* **PROBLEM TO WORK ON**:
Print the essay below on news cycles, super heroes and a bad-actor president in full, word for word.

* **EXCERPT TO READ**:
--- Start ---
We are now living in a time that is not measured by metrics; that is time easily categorized and defined by units like days, months and years. These new metrics are news cycles, social media hot flashes, endless reality shows that collide head on with our preferred mediums (television, smart phones, twitter verses et alia) and they want us to know. A little over a year ago feels like a millennium now: impeachment trails, attempted coups, national elections, all blurred by a fog of information, real, imagined and totally made-up. Keeping track of the actual events feels like a Herculean task; the eighth task of a super hero struggling to appease fickle gods and achieve a kind of freedom to do what super heroes do.
Super heroes are all comic book images now: fantastical, unreal, impossible godlike, pseudo people who the impressionable, no matter how old they may be, would like to be when they grew up. Assuming they ever grew up. Assuming that this was even possible. Grab your surf board and coast through outer space with the Silver Surfer. (Man, I wish I still had my first run comics, the ones I used in my demonstration speech in college, “The Art Form of Comic Books”!) Run like Flash. Be as sexy as Cat Woman tweaking Batman or as supercool and as omnipotent as Black Panther, Wonder Woman. Whatever.
Can we even tell what’s real and what isn’t, any longer?
It’s all just a Show. We’ve had a bad actor as president who committed high crimes and misdemeanors (Contragate anyone?) while in office, as he slowly slipped into dementia and began confusing his grade B movies with reality. It was the kind of presidency you might expect from a guy whose first request as president was to see the War Room expecting to see something like what was used in movies like Dr. Strangelove or Fail Safe. And was clearly ultra-disappointed there wasn’t one what he had imagined.
--- End ---
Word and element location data
--- Start ---
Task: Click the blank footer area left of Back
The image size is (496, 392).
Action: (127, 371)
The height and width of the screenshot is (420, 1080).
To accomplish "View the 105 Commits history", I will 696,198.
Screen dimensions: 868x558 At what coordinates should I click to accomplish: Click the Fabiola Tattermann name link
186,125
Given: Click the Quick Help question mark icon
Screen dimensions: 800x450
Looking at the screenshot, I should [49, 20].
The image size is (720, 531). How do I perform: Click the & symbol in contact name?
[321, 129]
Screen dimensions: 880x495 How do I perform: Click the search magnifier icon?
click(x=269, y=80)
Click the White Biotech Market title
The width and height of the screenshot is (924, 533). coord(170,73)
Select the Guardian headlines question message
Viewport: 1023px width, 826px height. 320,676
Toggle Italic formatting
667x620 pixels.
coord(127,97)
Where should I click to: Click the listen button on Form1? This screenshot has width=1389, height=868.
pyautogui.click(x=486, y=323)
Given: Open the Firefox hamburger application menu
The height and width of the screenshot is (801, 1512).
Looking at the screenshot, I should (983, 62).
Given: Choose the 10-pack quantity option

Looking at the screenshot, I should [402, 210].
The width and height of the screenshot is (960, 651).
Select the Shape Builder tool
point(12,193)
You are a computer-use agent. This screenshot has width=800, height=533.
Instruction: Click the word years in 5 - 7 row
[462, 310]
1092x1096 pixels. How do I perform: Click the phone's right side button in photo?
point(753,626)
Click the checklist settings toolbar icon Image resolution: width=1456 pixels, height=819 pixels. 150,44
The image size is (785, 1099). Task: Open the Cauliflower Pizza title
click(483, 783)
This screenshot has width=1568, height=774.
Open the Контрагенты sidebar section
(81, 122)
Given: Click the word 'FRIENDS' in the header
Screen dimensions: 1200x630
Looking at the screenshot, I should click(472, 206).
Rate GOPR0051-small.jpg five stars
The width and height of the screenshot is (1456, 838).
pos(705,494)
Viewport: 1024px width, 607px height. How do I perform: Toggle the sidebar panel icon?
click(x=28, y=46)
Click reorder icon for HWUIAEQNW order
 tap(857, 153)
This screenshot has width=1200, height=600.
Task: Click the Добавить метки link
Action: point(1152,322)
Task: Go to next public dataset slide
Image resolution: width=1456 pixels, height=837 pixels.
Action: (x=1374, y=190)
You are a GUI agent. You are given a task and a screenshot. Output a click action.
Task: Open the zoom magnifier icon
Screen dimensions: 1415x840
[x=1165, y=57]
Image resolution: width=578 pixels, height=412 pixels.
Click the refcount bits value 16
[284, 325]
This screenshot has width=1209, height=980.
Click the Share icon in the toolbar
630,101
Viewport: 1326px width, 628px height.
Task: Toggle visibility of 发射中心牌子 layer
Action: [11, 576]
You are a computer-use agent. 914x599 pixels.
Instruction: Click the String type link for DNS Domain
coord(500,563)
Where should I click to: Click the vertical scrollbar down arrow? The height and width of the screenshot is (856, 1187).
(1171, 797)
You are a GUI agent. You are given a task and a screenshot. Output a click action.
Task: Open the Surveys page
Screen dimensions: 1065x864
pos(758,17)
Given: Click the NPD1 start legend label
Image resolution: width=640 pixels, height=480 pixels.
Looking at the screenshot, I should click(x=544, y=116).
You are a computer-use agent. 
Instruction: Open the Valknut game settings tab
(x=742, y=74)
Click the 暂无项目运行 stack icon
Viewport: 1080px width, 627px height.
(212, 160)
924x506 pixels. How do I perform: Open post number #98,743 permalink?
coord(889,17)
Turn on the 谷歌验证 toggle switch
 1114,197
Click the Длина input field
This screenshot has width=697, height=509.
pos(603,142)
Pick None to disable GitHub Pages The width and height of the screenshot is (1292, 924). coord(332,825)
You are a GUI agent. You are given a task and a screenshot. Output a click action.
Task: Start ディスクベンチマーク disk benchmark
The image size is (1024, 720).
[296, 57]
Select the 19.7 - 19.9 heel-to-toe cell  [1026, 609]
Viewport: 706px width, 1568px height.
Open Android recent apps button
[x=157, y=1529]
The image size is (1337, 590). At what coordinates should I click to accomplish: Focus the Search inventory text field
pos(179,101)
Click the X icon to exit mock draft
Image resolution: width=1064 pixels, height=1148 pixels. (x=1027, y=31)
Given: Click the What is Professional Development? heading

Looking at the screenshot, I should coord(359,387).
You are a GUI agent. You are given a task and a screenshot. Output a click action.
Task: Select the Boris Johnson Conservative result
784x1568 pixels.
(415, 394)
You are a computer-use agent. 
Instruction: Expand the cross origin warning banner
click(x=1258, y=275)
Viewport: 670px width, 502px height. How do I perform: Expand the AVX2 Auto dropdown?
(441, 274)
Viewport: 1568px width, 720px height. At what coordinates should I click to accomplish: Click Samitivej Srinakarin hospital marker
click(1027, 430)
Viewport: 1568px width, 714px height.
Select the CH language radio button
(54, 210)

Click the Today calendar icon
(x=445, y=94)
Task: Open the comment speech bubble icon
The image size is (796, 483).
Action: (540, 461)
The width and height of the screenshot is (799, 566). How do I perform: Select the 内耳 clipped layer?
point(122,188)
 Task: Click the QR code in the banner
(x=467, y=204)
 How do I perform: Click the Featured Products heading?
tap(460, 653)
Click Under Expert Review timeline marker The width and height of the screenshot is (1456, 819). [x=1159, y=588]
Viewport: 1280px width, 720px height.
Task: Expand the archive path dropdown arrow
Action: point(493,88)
--- End ---
* **THE ANSWER**:
We are now living in a time that is not measured by metrics; that is time easily categorized and defined by units like days, months and years. These new metrics are news cycles, social media hot flashes, endless reality shows that collide head on with our preferred mediums (television, smart phones, twitter verses et alia) and they want us to know. A little over a year ago feels like a millennium now: impeachment trails, attempted coups, national elections, all blurred by a fog of information, real, imagined and totally made-up. Keeping track of the actual events feels like a Herculean task; the eighth task of a super hero struggling to appease fickle gods and achieve a kind of freedom to do what super heroes do.
Super heroes are all comic book images now: fantastical, unreal, impossible godlike, pseudo people who the impressionable, no matter how old they may be, would like to be when they grew up. Assuming they ever grew up. Assuming that this was even possible. Grab your surf board and coast through outer space with the Silver Surfer. (Man, I wish I still had my first run comics, the ones I used in my demonstration speech in college, “The Art Form of Comic Books”!) Run like Flash. Be as sexy as Cat Woman tweaking Batman or as supercool and as omnipotent as Black Panther, Wonder Woman. Whatever.
Can we even tell what’s real and what isn’t, any longer?
It’s all just a Show. We’ve had a bad actor as president who committed high crimes and misdemeanors (Contragate anyone?) while in office, as he slowly slipped into dementia and began confusing his grade B movies with reality. It was the kind of presidency you might expect from a guy whose first request as president was to see the War Room expecting to see something like what was used in movies like Dr. Strangelove or Fail Safe. And was clearly ultra-disappointed there wasn’t one what he had imagined.